Each pod corresponds to a separate LoongCollector instance. Use different custom identifiers for different applications or environments to facilitate fine-grained management.

FAQ

How do I modify the LoongCollector configuration for an ACK managed cluster to collect logs across accounts or regions?

If you installed LoongCollector from the Alibaba Cloud ACK console, it collects container logs from the cluster to an SLS project under the same Alibaba Cloud account by default. To collect container logs across accounts or regions, use one of the following two methods:

Method 1: Uninstall and reinstall.

  1. Log on to the ACK console. In the navigation pane on the left, choose Clusters.

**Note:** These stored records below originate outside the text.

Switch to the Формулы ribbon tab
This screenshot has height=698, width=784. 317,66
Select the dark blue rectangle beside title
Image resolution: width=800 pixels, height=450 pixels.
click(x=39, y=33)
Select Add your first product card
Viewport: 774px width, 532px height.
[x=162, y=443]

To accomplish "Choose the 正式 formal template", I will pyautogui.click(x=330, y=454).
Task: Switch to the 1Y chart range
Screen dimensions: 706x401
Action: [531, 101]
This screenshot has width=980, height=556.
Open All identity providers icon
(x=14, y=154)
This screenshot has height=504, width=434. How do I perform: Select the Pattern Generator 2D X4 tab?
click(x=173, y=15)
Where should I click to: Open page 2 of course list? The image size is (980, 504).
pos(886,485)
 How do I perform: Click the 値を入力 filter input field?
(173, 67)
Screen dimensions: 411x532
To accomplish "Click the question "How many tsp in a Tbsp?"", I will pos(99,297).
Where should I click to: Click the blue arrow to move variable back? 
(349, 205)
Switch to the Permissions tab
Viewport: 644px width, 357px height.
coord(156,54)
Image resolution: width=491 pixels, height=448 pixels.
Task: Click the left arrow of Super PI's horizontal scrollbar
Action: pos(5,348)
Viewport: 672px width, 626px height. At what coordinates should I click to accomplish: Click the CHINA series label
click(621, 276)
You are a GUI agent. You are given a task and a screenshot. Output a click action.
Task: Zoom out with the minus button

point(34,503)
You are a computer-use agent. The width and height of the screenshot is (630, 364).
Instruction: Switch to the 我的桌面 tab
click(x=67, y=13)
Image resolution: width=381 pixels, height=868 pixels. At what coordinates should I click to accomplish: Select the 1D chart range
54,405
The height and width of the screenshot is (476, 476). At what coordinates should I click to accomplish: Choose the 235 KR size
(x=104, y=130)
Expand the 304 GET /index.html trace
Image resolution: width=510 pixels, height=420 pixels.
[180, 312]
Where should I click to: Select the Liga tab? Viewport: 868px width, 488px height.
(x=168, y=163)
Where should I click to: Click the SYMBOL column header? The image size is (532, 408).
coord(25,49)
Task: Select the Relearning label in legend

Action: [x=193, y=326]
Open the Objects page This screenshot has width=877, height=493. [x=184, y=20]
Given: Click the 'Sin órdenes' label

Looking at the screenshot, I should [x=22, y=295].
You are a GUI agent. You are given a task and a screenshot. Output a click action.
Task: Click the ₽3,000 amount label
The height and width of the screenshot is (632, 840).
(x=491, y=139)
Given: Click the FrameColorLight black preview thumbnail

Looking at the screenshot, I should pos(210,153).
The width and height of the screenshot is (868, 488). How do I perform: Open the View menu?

  2. On the Clusters page, click the name of the target cluster. In the navigation pane on the left, click Add-ons.

  3. On the Logs and Monitoring tab, find loongcollector and click Uninstall.

  4. Reinstall the component. For more information, see Install on a self-managed cluster (DaemonSet mode).

Method 2: Update the Helm configuration and redeploy LoongCollector.

  1. Log on to the ACK console. Enter the cluster page. In the left navigation pane, choose Applications > Helm.

  2. On the Helm page, find loongcollector, and in the Actions column, click Update. On the Update Release page, modify only the configurations described in the following table, and then click OK.

    Cluster and project

    Parameter to modify

    Same account, different region

    region: The Region ID of the region where the SLS Project is located.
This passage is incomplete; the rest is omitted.